Stated goal: Tally the lines of the records that contain the string "Cărţi", and give only that number.

Dataset:
────

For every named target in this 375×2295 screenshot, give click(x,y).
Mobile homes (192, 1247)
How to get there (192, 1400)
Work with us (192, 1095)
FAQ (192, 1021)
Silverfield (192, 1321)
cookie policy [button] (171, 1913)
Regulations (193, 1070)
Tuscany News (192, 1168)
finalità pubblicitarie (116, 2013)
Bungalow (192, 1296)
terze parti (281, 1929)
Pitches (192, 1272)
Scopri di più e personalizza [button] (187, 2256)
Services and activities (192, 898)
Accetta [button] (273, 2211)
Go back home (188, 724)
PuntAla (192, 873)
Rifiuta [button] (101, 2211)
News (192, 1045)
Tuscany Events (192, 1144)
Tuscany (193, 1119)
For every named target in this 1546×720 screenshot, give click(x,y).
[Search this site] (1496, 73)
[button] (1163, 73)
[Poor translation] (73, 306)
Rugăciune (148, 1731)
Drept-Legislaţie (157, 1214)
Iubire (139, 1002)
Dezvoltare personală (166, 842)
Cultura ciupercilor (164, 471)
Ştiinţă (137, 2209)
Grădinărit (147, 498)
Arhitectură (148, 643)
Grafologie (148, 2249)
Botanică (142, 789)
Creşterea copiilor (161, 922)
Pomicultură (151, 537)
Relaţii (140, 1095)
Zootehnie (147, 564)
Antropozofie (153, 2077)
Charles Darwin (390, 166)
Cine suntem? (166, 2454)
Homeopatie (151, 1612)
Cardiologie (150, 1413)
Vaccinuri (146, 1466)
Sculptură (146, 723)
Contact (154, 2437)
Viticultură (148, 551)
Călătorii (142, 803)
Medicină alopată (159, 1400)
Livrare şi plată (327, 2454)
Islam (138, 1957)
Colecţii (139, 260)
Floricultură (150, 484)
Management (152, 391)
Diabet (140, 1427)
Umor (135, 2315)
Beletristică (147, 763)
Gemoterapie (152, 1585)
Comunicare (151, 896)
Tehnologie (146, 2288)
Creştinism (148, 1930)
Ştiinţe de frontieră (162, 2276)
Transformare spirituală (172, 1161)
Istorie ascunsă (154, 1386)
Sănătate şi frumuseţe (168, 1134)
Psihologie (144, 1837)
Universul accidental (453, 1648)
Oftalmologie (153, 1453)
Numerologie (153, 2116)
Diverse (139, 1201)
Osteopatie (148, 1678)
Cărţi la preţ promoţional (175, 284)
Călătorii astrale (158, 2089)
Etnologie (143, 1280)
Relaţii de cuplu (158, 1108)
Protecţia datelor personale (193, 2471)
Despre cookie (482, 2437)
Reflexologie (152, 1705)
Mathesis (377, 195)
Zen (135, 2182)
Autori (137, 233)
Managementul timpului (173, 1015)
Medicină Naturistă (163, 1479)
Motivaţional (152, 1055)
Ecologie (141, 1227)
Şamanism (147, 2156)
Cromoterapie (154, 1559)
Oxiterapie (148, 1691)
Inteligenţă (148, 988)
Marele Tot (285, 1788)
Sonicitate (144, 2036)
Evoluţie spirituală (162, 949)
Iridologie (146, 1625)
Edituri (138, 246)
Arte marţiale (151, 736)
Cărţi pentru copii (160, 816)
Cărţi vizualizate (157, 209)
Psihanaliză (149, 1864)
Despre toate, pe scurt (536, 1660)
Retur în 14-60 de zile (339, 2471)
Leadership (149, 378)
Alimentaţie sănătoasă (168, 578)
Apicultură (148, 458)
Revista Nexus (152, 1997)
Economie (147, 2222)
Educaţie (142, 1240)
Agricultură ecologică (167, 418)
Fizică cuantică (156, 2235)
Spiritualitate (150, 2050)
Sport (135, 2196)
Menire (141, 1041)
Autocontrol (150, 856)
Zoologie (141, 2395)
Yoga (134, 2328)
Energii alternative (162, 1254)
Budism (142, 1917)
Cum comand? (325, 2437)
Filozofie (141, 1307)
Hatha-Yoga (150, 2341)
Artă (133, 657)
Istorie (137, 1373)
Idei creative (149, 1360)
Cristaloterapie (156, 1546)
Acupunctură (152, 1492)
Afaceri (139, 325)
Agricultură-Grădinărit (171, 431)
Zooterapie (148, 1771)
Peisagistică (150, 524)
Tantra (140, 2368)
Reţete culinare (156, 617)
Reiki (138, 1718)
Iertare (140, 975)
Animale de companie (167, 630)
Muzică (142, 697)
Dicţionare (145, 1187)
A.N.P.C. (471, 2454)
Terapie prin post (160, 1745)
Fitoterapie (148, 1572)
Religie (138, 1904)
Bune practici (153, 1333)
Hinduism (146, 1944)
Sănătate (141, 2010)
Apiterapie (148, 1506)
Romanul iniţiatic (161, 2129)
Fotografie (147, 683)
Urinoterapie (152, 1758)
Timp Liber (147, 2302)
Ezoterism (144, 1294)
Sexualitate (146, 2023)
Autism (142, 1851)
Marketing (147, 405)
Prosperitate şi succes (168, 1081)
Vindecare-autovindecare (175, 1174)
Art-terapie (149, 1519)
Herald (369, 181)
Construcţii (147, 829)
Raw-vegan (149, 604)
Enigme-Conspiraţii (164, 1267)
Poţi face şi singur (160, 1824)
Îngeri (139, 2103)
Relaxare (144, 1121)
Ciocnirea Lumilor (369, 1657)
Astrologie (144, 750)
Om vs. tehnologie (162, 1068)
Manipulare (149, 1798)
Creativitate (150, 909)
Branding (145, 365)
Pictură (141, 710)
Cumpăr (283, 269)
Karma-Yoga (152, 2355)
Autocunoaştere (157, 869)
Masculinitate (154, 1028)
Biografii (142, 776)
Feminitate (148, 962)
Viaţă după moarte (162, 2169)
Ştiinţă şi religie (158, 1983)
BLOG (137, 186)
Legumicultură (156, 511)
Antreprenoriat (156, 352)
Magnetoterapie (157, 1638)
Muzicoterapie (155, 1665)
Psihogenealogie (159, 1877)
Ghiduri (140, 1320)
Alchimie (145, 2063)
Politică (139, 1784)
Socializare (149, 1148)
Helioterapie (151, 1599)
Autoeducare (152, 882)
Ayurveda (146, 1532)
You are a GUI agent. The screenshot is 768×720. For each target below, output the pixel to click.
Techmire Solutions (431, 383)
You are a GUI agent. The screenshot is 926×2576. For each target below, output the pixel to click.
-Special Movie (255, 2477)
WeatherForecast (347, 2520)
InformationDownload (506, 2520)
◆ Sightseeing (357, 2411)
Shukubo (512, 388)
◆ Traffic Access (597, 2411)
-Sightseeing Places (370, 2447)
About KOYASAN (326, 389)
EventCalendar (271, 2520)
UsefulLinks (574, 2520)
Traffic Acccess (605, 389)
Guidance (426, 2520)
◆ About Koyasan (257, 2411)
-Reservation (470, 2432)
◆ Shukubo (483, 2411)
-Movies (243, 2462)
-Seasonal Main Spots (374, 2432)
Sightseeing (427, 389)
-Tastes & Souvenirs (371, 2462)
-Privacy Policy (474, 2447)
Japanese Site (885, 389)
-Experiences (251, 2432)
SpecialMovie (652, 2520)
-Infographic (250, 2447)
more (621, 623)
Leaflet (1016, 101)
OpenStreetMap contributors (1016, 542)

────

Completed exercise: 3